• [The problem] Find the line that contains "Screen dimensions: 434x404" in the entries below. Restate it and every line after it, word for word, with no pictures.

• [Exercise data]
■ ■ ■
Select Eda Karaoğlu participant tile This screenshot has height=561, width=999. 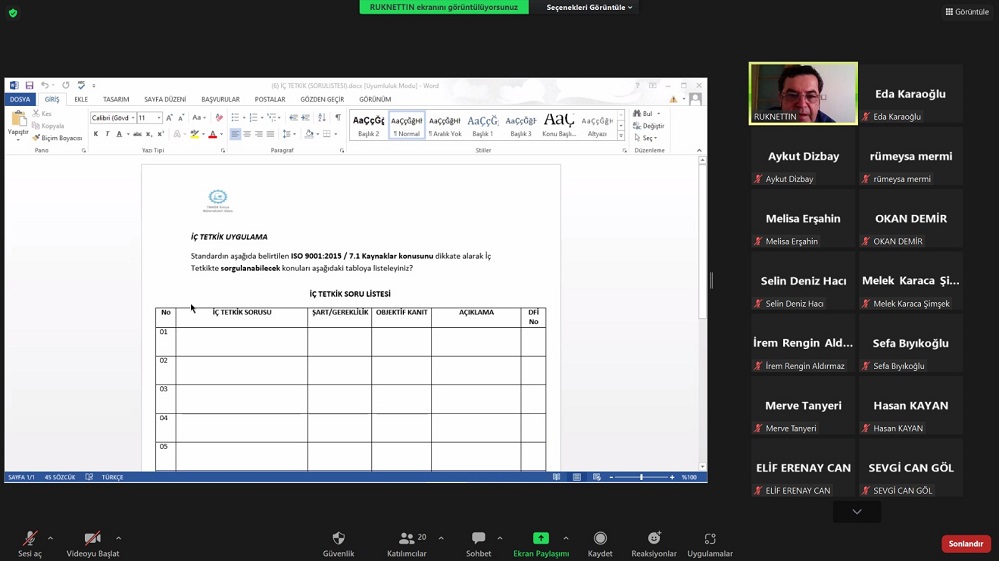click(x=910, y=94)
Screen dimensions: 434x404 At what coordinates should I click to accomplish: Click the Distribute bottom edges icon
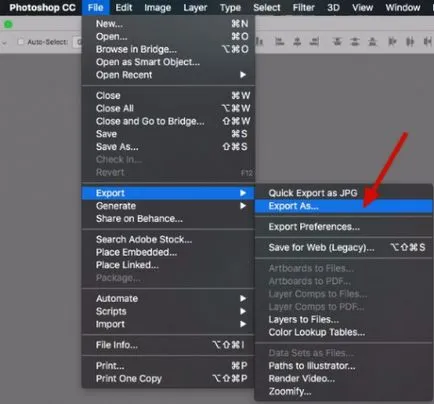pos(373,42)
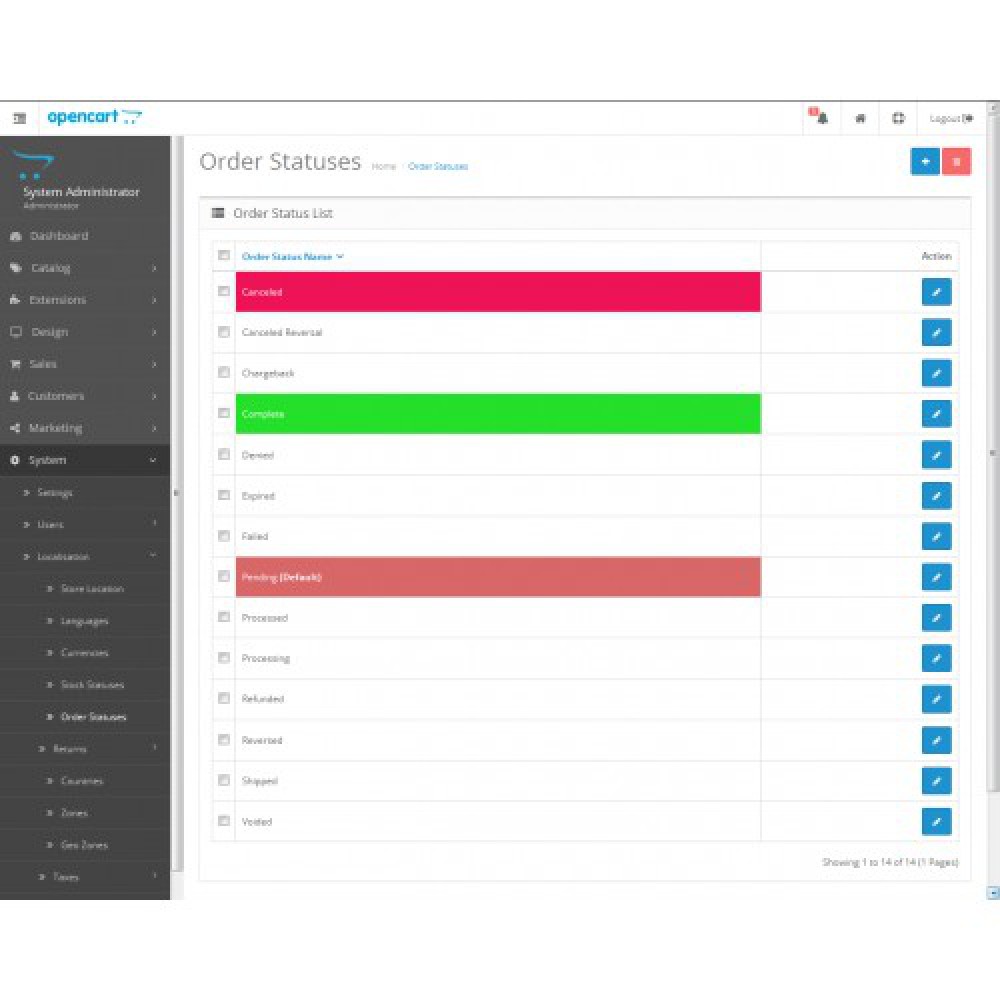Check the Chargeback row checkbox

tap(224, 372)
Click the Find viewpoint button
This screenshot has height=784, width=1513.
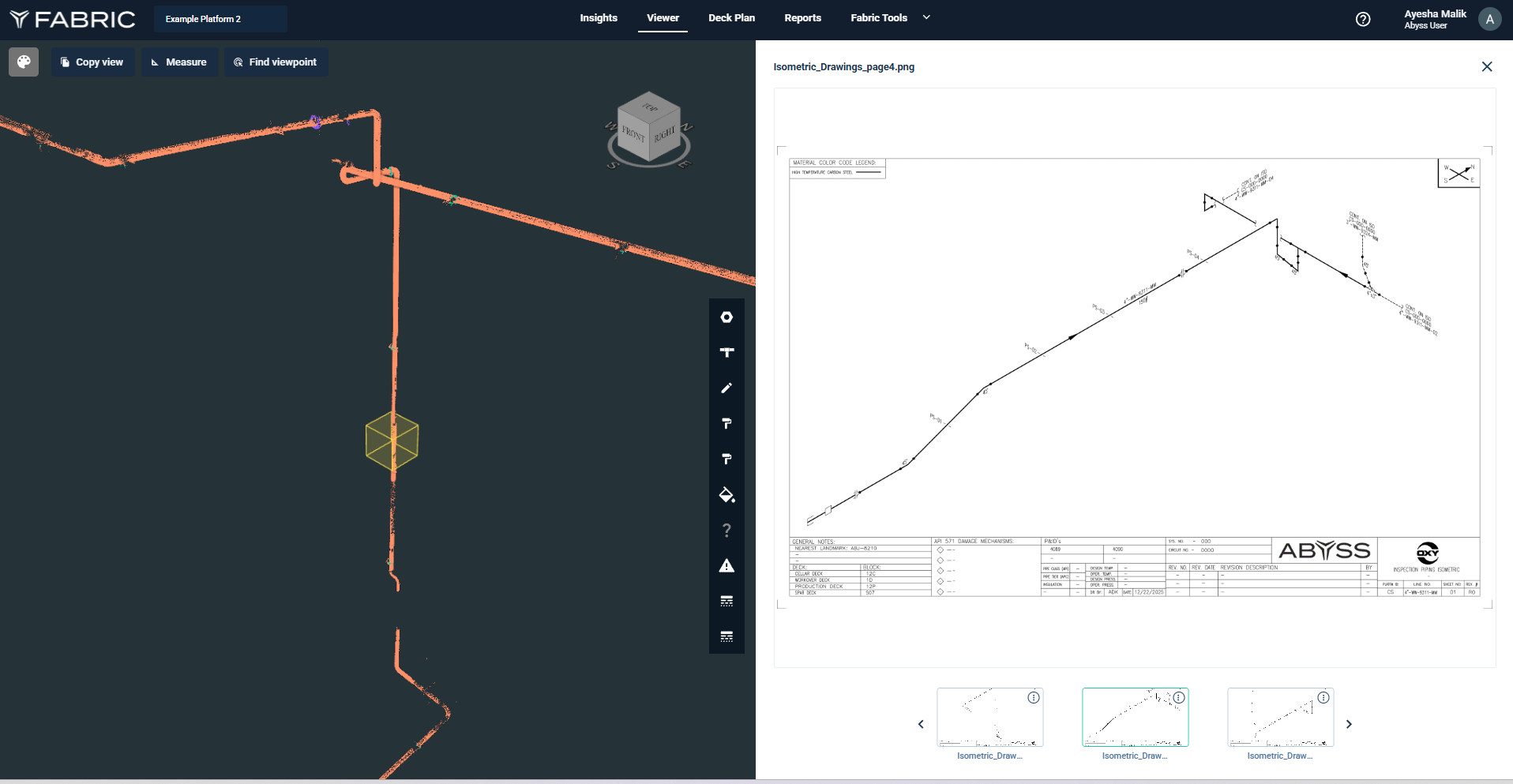point(276,62)
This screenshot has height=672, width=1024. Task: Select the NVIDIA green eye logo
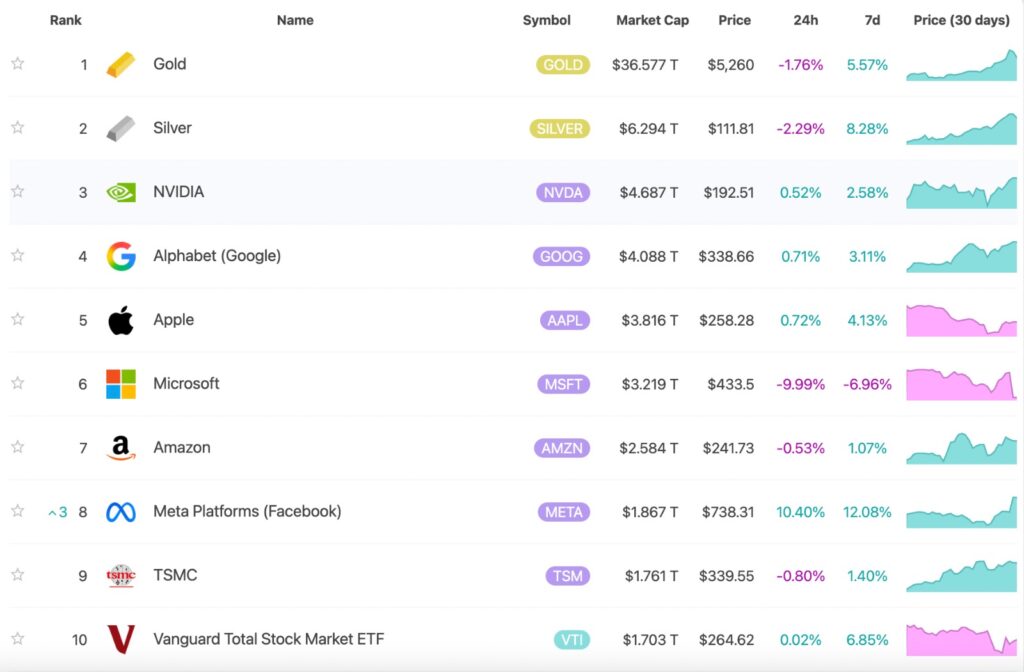123,192
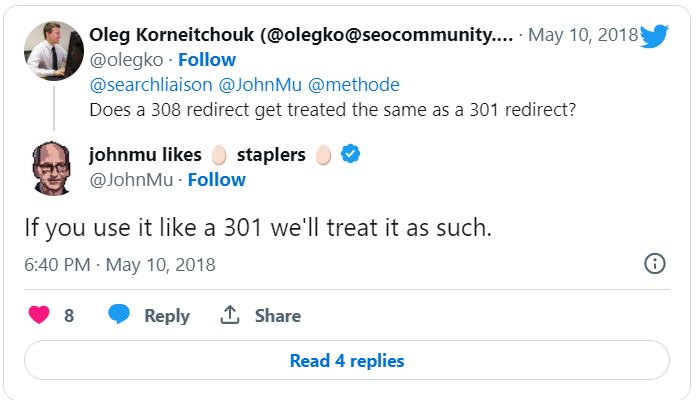Open the tweet info circle icon

click(655, 264)
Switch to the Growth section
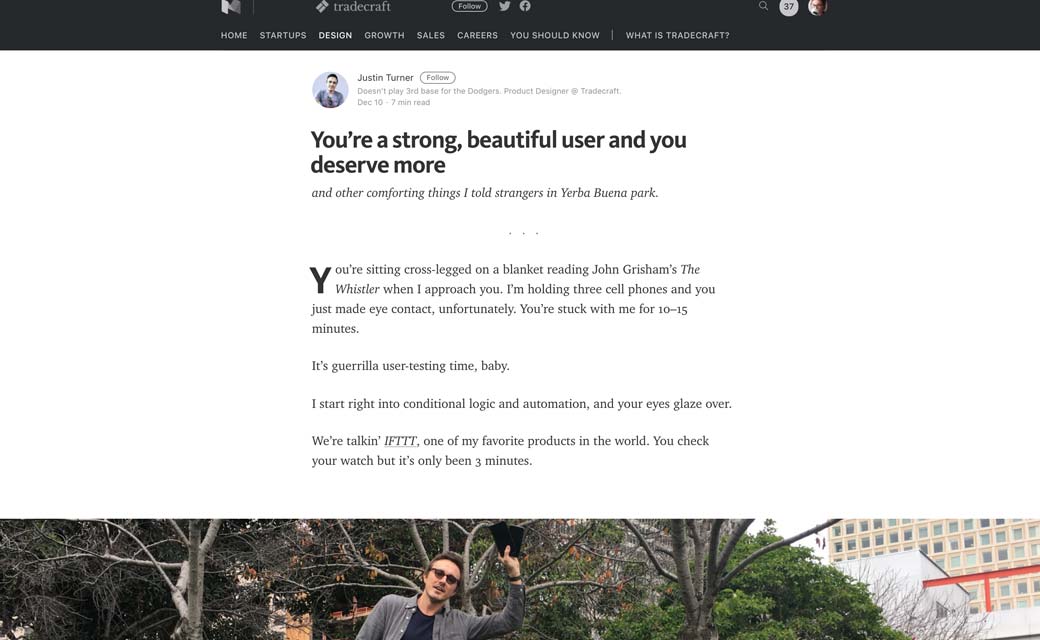The width and height of the screenshot is (1040, 640). [384, 35]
■ ■ ■
• [Result of the task]
Screen dimensions: 434x404 At what coordinates should I click to accomplish: Click the Distribute bottom edges icon
pos(373,42)
Check the Chargeback row checkbox

tap(224, 372)
Click the Find viewpoint button
This screenshot has height=784, width=1513.
point(276,62)
This screenshot has height=672, width=1024. Task: Select the NVIDIA green eye logo
123,192
Open the tweet info circle icon

click(655, 264)
Switch to the Growth section
The width and height of the screenshot is (1040, 640). [384, 35]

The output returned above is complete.